# [Written problem A]
Answer these from the Teslagrad review:
(i) Which studio made Teslagrad, and in which country is it based?
(ii) Which 2009 Wii title does the game's hand-drawn artwork recall?
(iii) What do players change by hitting certain objects in the environment?
# [Written problem B]
Write the next part of the Teslagrad review, starting after its final paragraph.

# [Provided text]
Teslagrad (Wii U eShop) Review

The cinematic puzzle platformer has seen a small scale revival for the past few years in the indie space. While not really breaking out of a smaller niche of fans, the genre has served up some stellar titles like Limbo and the recent remakes of Another World and Abe’s Oddysee (New ‘N’ Tasty). From Norway’s Rain Games, Teslagrad is an impressive new entry in the genre that takes the concept of magnetism and creates an impressive and enjoyably fresh experience.

The first thing that will likely strike players starting up Teslagrad are the visuals, they are just arrestingly beautiful. Reminiscent of the 2009 Wii title A Boy and His Blob, all of Teslagrad’s character and environment artwork is hand drawn. Small details in the environment immediately help to engross players in the game world, from droplets of rain falling on our character’s head, to shadowy cat figures dancing in the foreground. I was all just so overwhelmingly captivating and alive. Some of the boss designs are worthy of note too. They are quite beautiful to appreciate in motion, and fit their environments perfectly. Teslagrad’s artwork is really quite special.

Teslagrad Screenshot 01

Teslagrad starts like a fairly typical platformer, affording players the ability to walk and jump. It’s not long though before more interesting gameplay mechanics are introduced, and you begin to understand how you’ll be making your way around Tesla Tower. Early on, you are introduced to the magnetic fields that allow you to explore areas more thoroughly than your more pedestrian running and jumping. You can hit certain objects in the environment to change their magnetic polarity so that they either are repelled or attracted to other objects and you can use this to make your way around the environment. Later on in the game, you’ll actually be able to master your own polarity too, meaning you can move yourself around with the power of magnets as well as influence charged objects in the environment. The control of magnetic polarity for level traversal is done impeccably well, and the carefully crafted feeling of elasticity while navigating and manipulating the two magnetic polarities is a true delight.

# [Data excerpt]

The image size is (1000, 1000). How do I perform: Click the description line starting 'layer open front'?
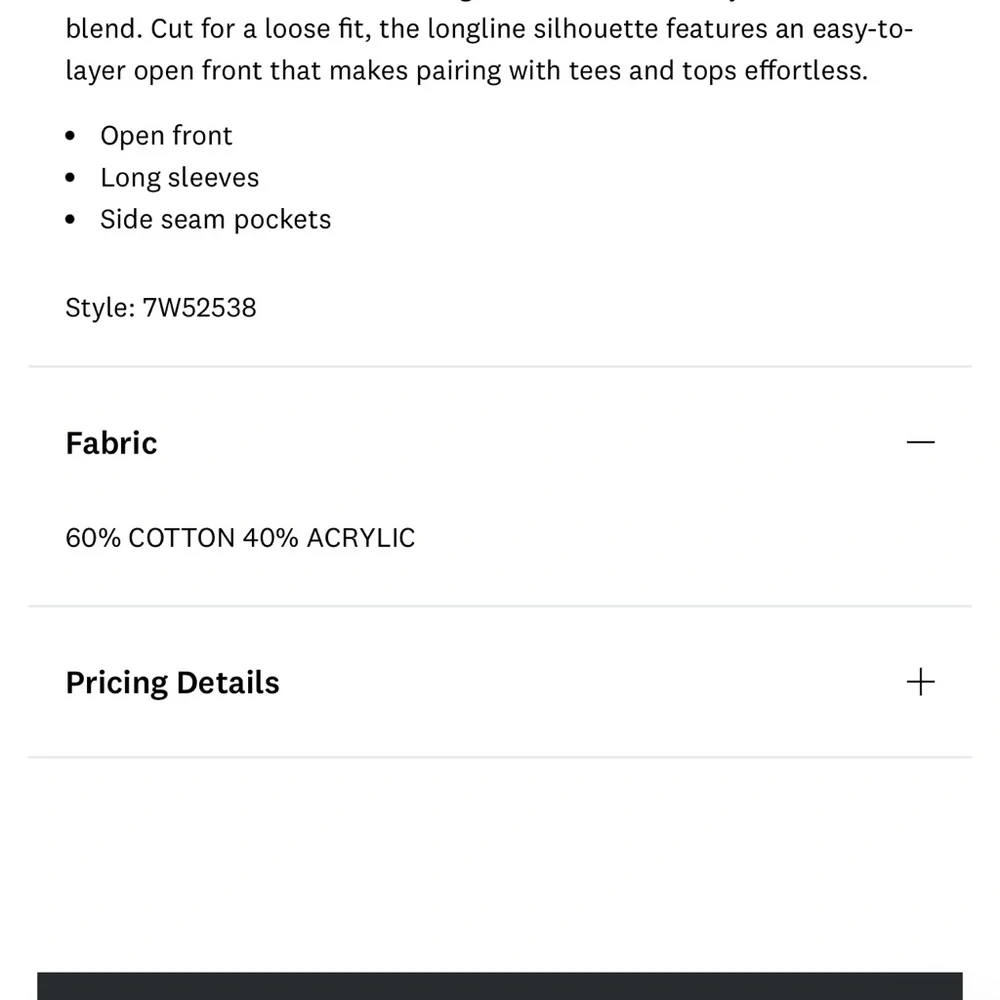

# [Written answer A]
(i) Rain Games, from Norway.
(ii) A Boy and His Blob.
(iii) The objects' magnetic polarity, so that they are either repelled by or attracted to other objects.

# [Written answer B]
As well as being a tool for exploration, the magnetism concept is used to marvellous effect in the Teslagrad’s puzzles. The way that different magnetic polarities interact is instantly familiar, and this means that puzzles spend less time needing to teach you how the mechanics work, and more time letting you figure things out for yourself. During my playthrough of the game, I found more than a few puzzles that had me stumped for longer than I’m used to in games. There is an immense satisfaction to be found though, after experimenting with a puzzle area for a while, feeling like you’ll almost give up, and then just have an idea spark in your mind that works flawlessly to get you past the obstacle you’ve been stumped by for what seems like forever. After solving some of the puzzles I had a self-satisfied smile from ear to ear. For a short moment I felt like a genius, a true master of magnets.

Teslagrad Screenshot 04

One aspect of the older puzzle platformers that has been retained in Teslagrad is an unforgiving difficulty. There is no health bar, nor are there any powerups to increase your character’s resilience to enemies and hazards. If you are hurt, you die. This may sound unnecessarily demanding, but it is balanced by a lack of punishment for death. You will quickly reappear after death not far from where you fell, ready to take another stab at overcoming the obstacle that took you down. This balance, along with the free-form magnetic movement, encourages player experimentation and made sure that I was not deterred even by some of the most harrowing traversal challenges.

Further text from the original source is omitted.